§ **Task statement**: From the line containing "Click the report selection field text" through the last line of the records below, output every line exactly, both ends included, except the pictures.

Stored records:
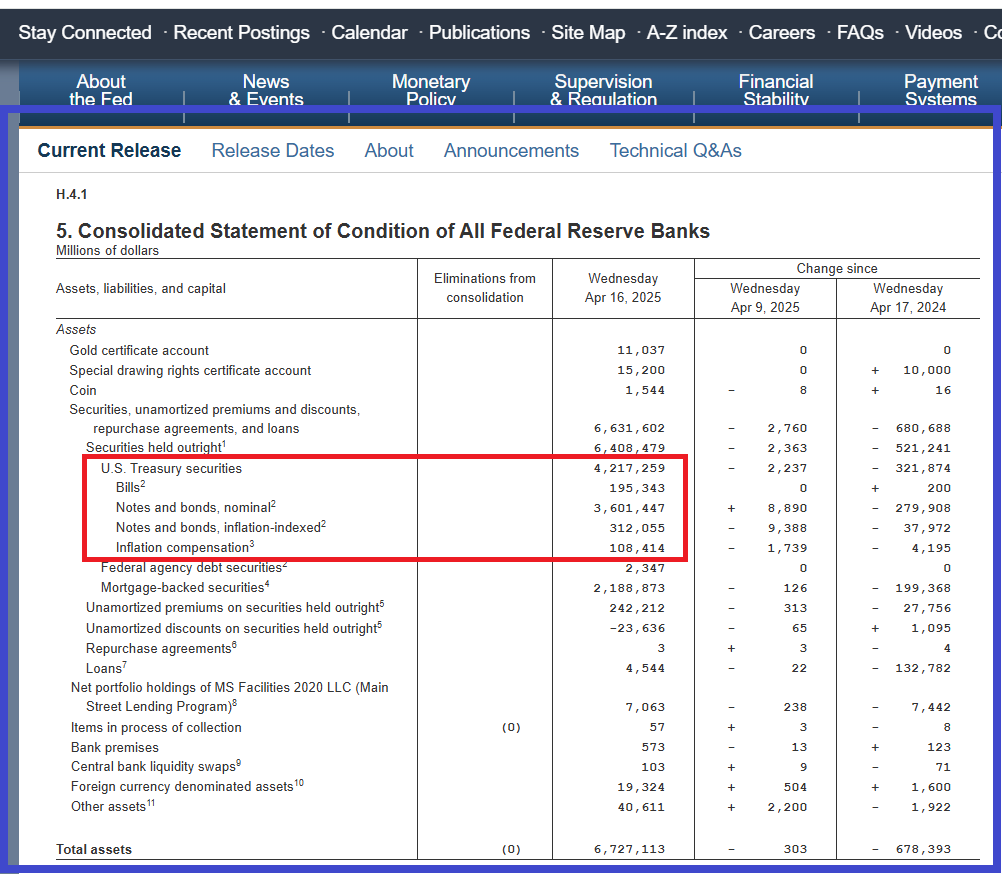Open the About the Fed menu

click(x=101, y=89)
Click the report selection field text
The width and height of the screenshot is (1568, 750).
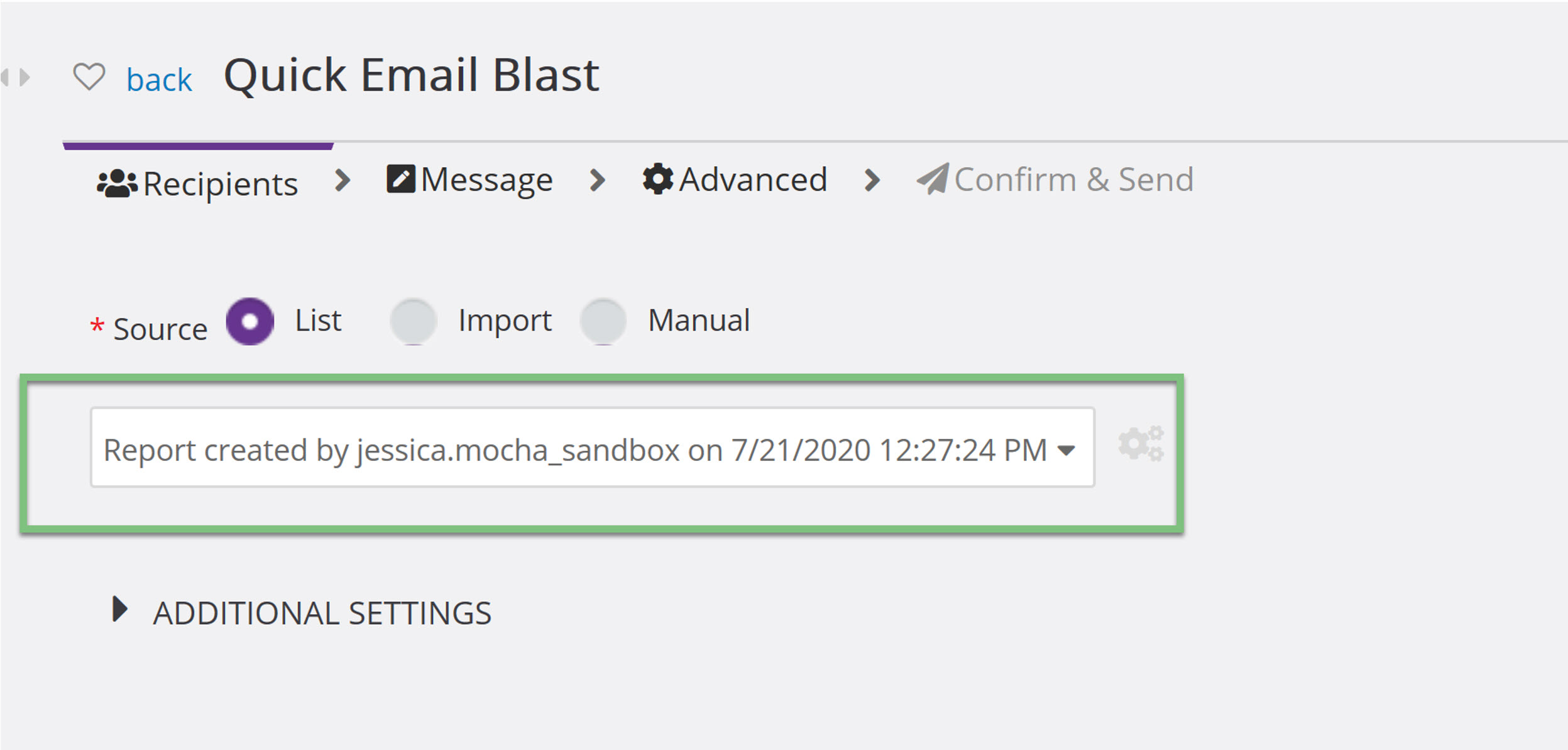tap(575, 450)
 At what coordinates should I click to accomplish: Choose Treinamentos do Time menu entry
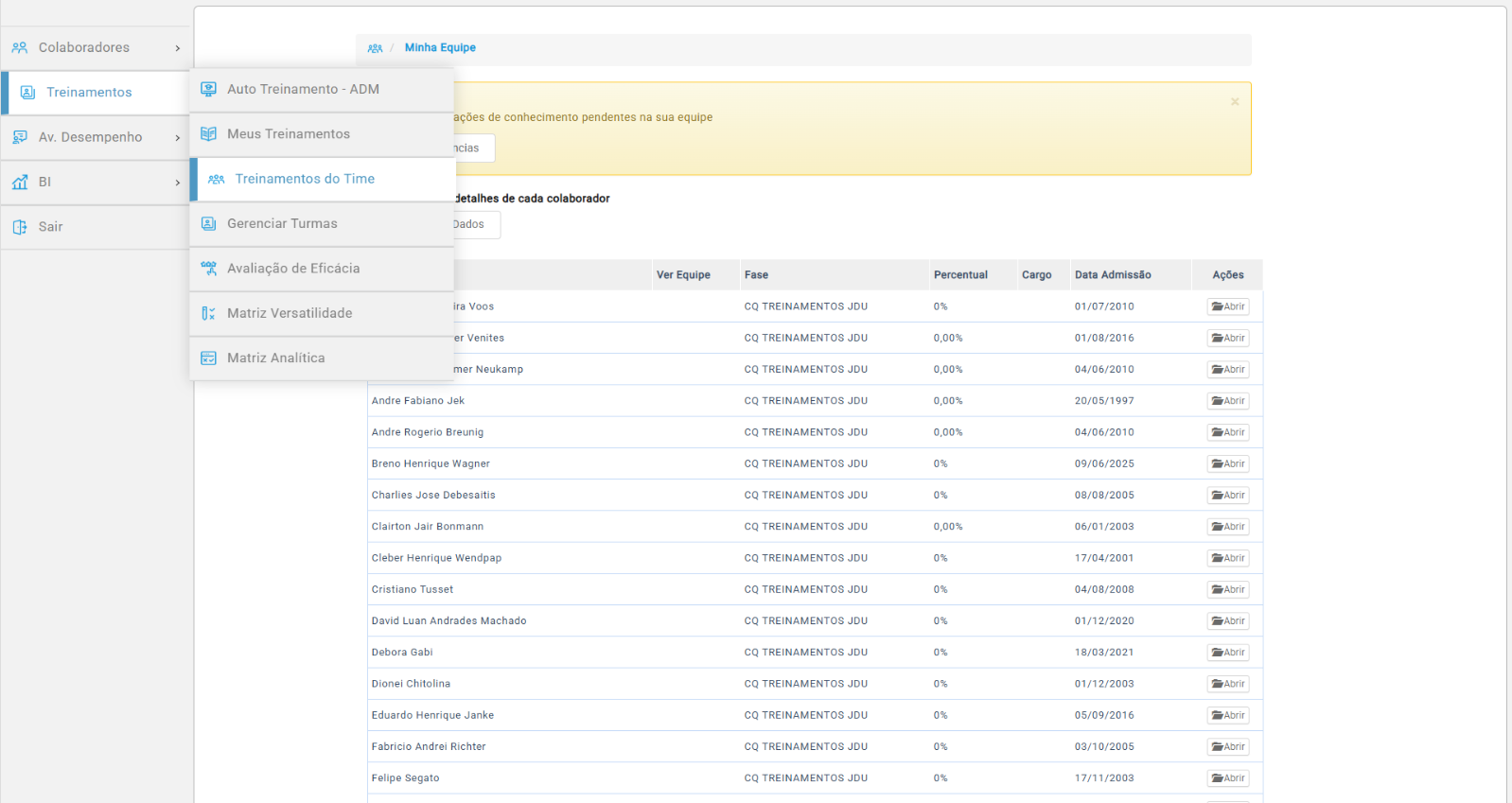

§ **Task response**:
Click the report selection field text
The width and height of the screenshot is (1568, 750).
tap(575, 450)
 At what coordinates should I click to accomplish: Choose Treinamentos do Time menu entry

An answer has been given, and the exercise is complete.